The ability to harness emotional information can be a key factor in the success of individuals and organizations. Being able to influence an interaction so that it leaves each participant with a good emotional experience is an indispensable skill, and it affects our work performance more than we might imagine. More than ever companies are focusing on creating a culture that encourages creativity and productivity. Innovation guru, Tim Brown argues that empathy and emotional intelligence are inextricably connected to productivity and innovation. Employees that work well together are more productive. Seeing things from the perspective of others is also known to give a boost in creativity. An organization that fosters a cooperative environment and makes an effort to improve emotional intelligence will have an advantage over their competitors.

Emotional intelligence is important in a company’s internal communication as well as customer-experience activities. A recent Gartner survey shows that 89% of executives believe customer experience will become their key competitive differentiator in the next year. Leading companies and Customer experience analysts have discovered that a customer’s emotional experience with a company is the most important component in developing a relationship. In fact, according to noted customer experience expert Bruce Temkin’s extensive research, customers who experience an interaction in which a good emotional connection is developed are 12 times more likely to recommend that company to a friend. Those good emotional connections are reliant upon emotionally intelligent company representatives, employees that are able to effectively demonstrate empathy and build rapport with customers.

There is significant value in fostering emotional intelligence within customer facing organizations. Customers that feel good about an interaction with a company are 5 times more likely to forgive a mistake, and 6 times more likely to buy additional goods or services. Accenture estimates that 1.6 trillion dollars are available in the U.S alone from customers choosing to switch providers each year. How can companies create the strong connections necessary to capitalize on this value?
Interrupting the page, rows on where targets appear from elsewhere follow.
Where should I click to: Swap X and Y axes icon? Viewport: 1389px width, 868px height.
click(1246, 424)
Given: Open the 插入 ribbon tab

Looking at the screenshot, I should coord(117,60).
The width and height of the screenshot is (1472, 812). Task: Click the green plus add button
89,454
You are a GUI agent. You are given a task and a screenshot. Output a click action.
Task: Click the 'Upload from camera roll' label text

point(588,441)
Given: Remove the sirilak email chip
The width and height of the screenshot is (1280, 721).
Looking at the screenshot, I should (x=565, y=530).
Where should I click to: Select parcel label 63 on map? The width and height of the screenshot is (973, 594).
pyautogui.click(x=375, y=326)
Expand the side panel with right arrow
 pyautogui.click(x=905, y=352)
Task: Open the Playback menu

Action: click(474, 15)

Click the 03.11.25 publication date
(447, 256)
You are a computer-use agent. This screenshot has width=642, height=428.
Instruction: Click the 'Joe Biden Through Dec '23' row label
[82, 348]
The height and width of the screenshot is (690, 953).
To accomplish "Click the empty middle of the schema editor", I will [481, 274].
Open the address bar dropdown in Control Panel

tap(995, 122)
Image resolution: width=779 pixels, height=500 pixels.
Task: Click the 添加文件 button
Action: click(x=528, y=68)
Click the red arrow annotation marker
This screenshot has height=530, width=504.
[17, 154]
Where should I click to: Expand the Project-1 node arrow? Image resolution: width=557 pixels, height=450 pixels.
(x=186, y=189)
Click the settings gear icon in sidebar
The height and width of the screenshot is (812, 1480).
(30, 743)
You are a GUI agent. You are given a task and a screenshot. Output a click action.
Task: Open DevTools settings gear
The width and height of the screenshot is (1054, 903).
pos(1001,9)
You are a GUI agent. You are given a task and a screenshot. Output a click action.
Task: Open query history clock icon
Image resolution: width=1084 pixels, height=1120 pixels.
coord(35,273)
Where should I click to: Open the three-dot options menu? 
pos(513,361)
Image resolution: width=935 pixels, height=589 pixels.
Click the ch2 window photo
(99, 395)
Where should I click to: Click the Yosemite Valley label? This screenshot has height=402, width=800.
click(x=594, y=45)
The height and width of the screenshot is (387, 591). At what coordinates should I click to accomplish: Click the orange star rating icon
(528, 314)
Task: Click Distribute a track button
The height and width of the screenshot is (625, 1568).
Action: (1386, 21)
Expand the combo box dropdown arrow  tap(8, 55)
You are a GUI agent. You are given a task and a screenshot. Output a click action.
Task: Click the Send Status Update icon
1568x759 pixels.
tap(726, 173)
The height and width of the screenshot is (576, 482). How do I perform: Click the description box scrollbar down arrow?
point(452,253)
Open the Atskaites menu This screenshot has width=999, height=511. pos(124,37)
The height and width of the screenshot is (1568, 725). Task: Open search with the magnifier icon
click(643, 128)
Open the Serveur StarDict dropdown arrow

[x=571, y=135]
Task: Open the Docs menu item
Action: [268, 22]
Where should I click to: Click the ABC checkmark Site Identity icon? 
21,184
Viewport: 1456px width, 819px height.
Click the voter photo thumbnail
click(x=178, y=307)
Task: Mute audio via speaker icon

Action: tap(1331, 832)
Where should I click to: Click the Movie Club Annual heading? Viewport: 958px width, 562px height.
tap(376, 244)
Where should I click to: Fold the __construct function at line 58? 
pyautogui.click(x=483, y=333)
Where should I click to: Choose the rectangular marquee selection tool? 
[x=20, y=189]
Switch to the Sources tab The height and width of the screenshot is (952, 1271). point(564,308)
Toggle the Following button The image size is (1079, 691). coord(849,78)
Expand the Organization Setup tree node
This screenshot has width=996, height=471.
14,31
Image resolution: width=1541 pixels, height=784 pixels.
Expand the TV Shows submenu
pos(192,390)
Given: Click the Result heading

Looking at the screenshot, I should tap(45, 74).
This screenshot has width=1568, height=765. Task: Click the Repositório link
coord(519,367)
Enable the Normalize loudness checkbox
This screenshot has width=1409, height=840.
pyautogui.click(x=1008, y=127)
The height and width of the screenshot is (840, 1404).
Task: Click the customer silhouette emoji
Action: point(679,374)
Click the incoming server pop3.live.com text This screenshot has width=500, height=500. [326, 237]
To improve, companies must start by acknowledging that emotional intelligence is a key component of a productive culture. Companies must then implement an approach to spreading emotional intelligence throughout their organization. They must measure if it is being adopted across the company and if it is delivering on targeted results. Co-workers and customers easily recognize attitudes of empathy and compassion that are fostered throughout the organization. Empathy is infectious; when people are surrounded by other respectful, caring and compassionate people it raises the satisfaction level and output of the individual and the group. Technology will play a crucial role if companies are to effectively foster emotional intelligence, deliver empathy at scale and measure the results.

The latest applications have progressed to the point where they are able to augment our emotional intelligence by deciphering our social signaling. Technology can help individuals become more aware of their behavior, and to understand the impact of their behavior on the emotional state of those they interact with. It is especially helpful on phone calls, the most common channel for customer interactions, where there is no physical frame of reference. Technology can now provide individuals with the real-time emotional information they need to help guide their thinking and adjust their behavior, resulting in better outcomes for all.

Emotional Intelligence is a concept with strong positive momentum. It is proving critical in helping companies meet and exceed their goals. Now is the time for companies to embrace this idea, and to do their best to teach and improve emotional intelligence across their organization. Improving emotional intelligence will lead to more collaborative business teams, higher employee engagement, increased productivity, and happier, more loyal customers. With a combination of focused effort and cutting edge technology, organizations can separate themselves from the pack and establish emotional intelligence as their key differentiator.